Una toilette che riesce a trasforma l’urina umana in fonte energetica. L’idea di produrre uno strumento così eco-friendly è stata elaborata all’interno del campus della University oth the West England di Bristol.

Pee Power, questo il nome dell’interessante invenzione, che potrebbe rilevarsi un ottimo metodo per produrre energia dagli stessi scarti liquidi umani. Un tempo già proposto da Bill Gates e poi alla Maker Faire, questo progetto ha trovato piena espressione grazie al campus, che l’ha messo a disposizione degli utenti, a differenza dei due precedenti, rimasti un passo indietro, rispetto alla vera e propria attuazione.
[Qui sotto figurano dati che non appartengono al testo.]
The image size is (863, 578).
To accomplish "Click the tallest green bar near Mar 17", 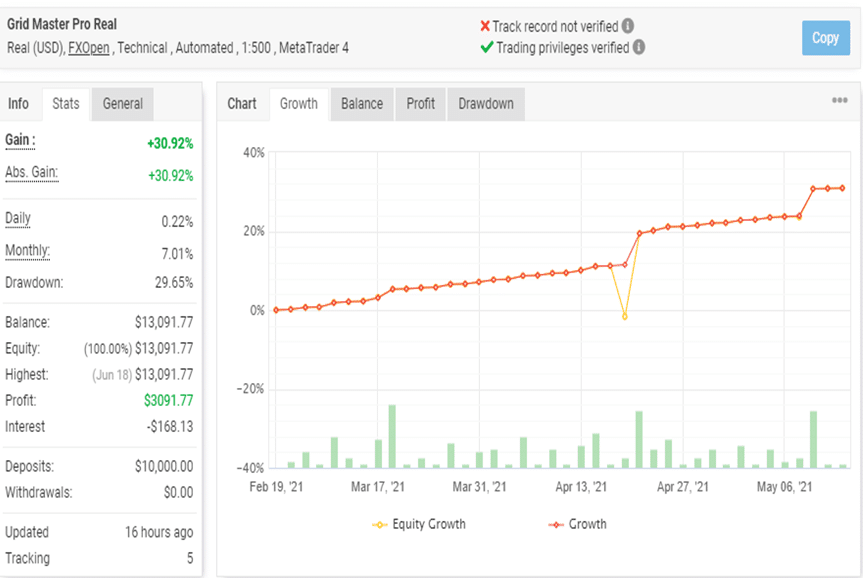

Pee Power è un normale WC pubblico, nel quale la pipì viene inserita, una volta espletata, in pile a combustibile microbiologiche, che la traformano, per l’appunto, in elettricità. Come ha spiegato il professor Ioannis Ieropoulos, capo del gruppo che ha realizzato Pee Power, “Le pile a combustibile microbiologiche funzionano usando microbi vivi che si nutrono di urina per la propria crescita. Una MFC è, in effetti, un sistema che sfrutta una parte di quella energia biochimica usata per la crescita dei microbi e la converte direttamente in elettricità. Così non abbiamo bisogno di combustibili fossili e usiamo in modo efficiente un prodotto di scarto di cui abbiamo abbondanza”.

Il test del wc che trasforma l’urina in energia è stato installato nel campus di Bristol, affinché, sia gli studenti che il corpo docente e il personale, potessero fruirne.

L’aspetto è quello di una toilette di emergenza, come quelle impiegate per esempio nei campi per i rifugiati; dopotutto, lo sviluppo è iniziato proprio per trovare una soluzione efficace al problema dell’illuminazione di questi luoghi.

Il professor Ieropoulos sostiene che questa soluzione è anche economica: «Realizzare una pila microbiologica costa circa una sterlina (circa 1,40 euro) e crediamo che una piccola unità come il prototipo che abbiamo realizzato per l’esperimento costi circa 600 sterline (circa 830 euro), che è un bonus significativo per una tecnologia che è, in teoria, eterna».